Les opérations aériennes ont duré près d’une heure, puis les blindés tchadiens ont défoncé les obstacles placés sur le pont pour permettre le passage des troupes, qui sont entrées dans Gamboru vers 11h00.

Troupes et artilleries

L’intégralité du contingent de 2.000 hommes environ, selon des sources militaires, était entré au Nigeria à la mi-journée.

«Ils ont traversé le pont accompagnés de guides originaires de Gamboru qui avaient fui la ville et en connaissent tous les coins», a affirmé Umar Babakalli, qui réside à Fotokol.

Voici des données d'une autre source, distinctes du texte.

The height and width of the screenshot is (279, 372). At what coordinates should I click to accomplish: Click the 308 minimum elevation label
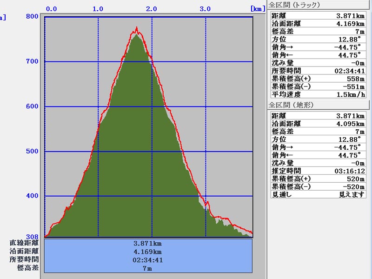[32, 236]
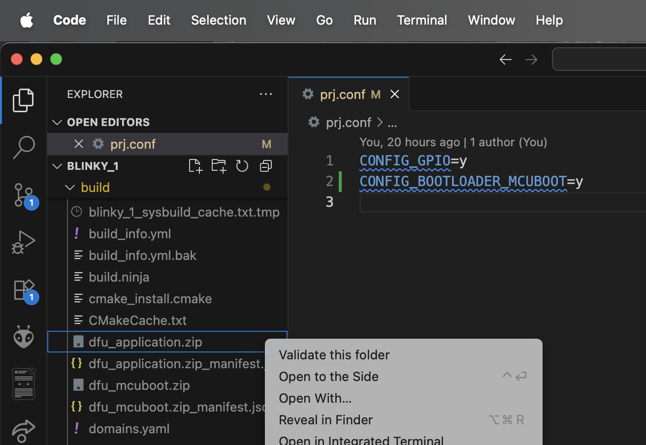This screenshot has width=646, height=445.
Task: Open Run and Debug view
Action: click(23, 242)
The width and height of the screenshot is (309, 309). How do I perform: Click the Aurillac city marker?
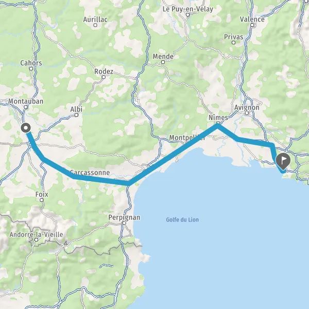[x=95, y=25]
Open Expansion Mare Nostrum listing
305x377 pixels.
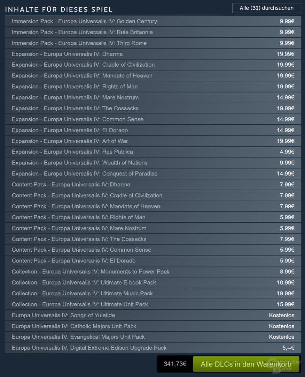click(153, 97)

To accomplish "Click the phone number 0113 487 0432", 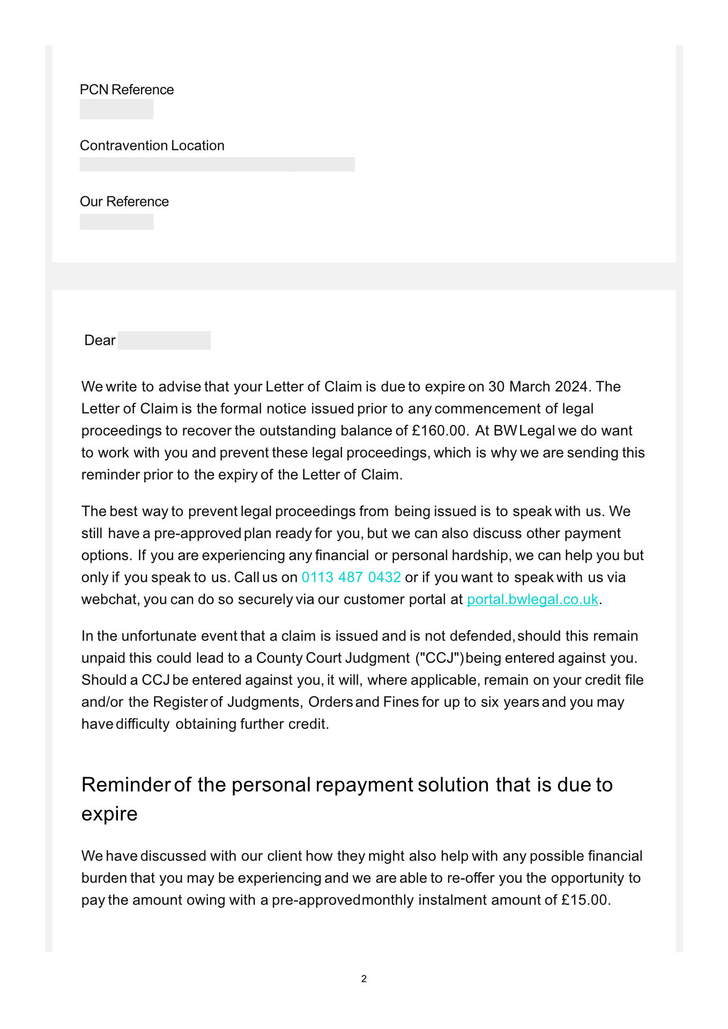I will click(351, 577).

«Un grand nombre de troupes sont entrées dans Gamboru. Ils sont entrés avec de l’artillerie lourde, deux chasseurs les soutenaient», a expliqué un autre habitant de Fotokol Idrissa Amadoun

Les forces camerounaises, et notamment l’unité d’élite, le Bataillon intervention rapide (BIR), qui protégeaient Fotokol depuis des mois, sont restées sur leurs positions, a constaté le journaliste de l’AFP.

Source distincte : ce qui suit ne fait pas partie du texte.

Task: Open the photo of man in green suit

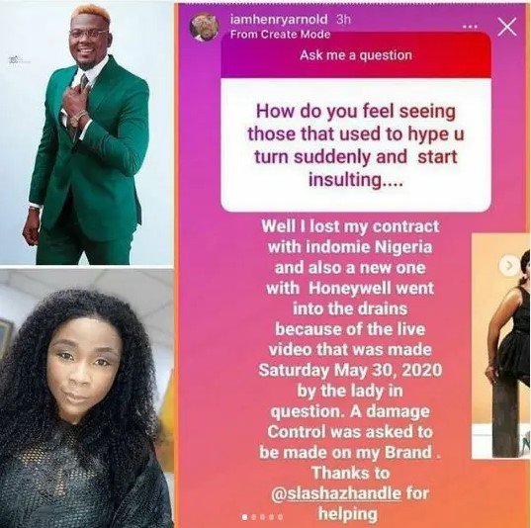Action: (x=86, y=132)
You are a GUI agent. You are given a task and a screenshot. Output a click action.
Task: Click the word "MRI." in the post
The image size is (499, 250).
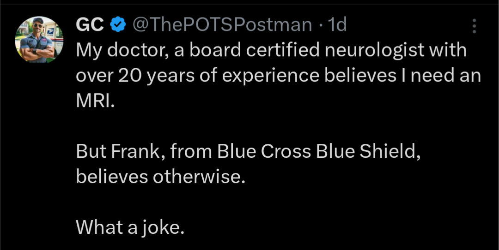tap(94, 101)
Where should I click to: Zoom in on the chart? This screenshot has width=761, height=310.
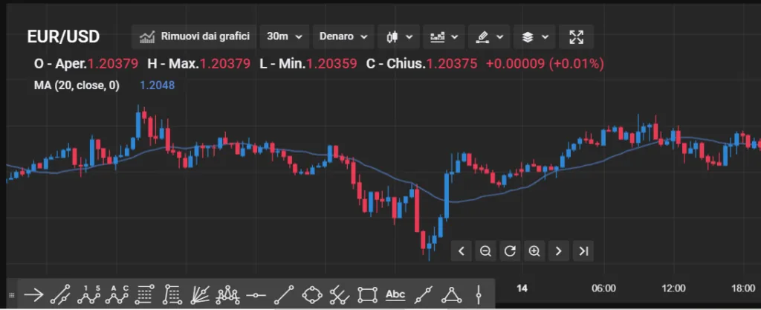(534, 251)
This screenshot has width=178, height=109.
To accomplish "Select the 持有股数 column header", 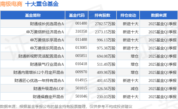I will click(102, 15).
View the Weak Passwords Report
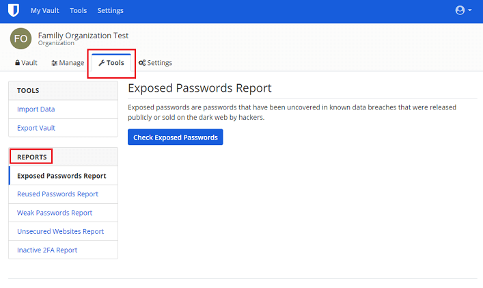This screenshot has width=483, height=288. pyautogui.click(x=55, y=213)
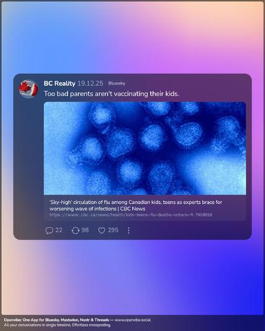This screenshot has height=331, width=265.
Task: Open the three-dot more options menu
Action: click(x=128, y=230)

Informations contradictoires

Le Nigeria avait annoncé lundi en fin de journée avoir repris Gamboru, alors même que l’armée tchadienne y avait pilonné pendant trois jours consécutifs les positions de Boko Haram.

Les Tchadiens, qui ont préparé le terrain avec leurs bombardements, se méfiaient des combattants islamistes. «Ils sont dans toute la ville, se cachent dans les maisons et ont placé des snipers partout», avait expliqué dimanche à l’AFP un officier de l’armée tchadienne, sous couvert d’anonymat.

Boko Haram avait pris le contrôle de plusieurs villes longeant la frontière nord-est du Nigeria, multipliant les attaques dans les pays frontaliers et s’aventurant en particulier au Cameroun.

Secte radicale

La force régionale censée lutter contre le groupe islamiste s’était retirée de sa base de Baga, sur les rives sud du lac Tchad, au Nigeria, en raison de différends entre Abuja et ses voisins, laissant la voie libre aux islamistes qui y avaient commis, début janvier, des massacres et des destructions massives, qualifiés de «crimes contre l’humanité» par la communauté internationale.

L’insurrection de Boko Haram, qui prône l’instauration d’un islamisme radical et s’associe aux idées d’Al-qaïda et de l’Etat islamique, a fait plus de 13.000 morts et 1,5 million de déplacés au Nigeria depuis 2009.

L’Union africaine a finalement réagi vendredi et samedi en appelant à la mobilisation en Afrique contre les islamistes, lors d’un sommet à Addis Abeba, et demandé la mise en place d’une force militaire régionale de 7.500 hommes, une idée soutenue par le secrétaire général de l’ONU Ban Ki-moon.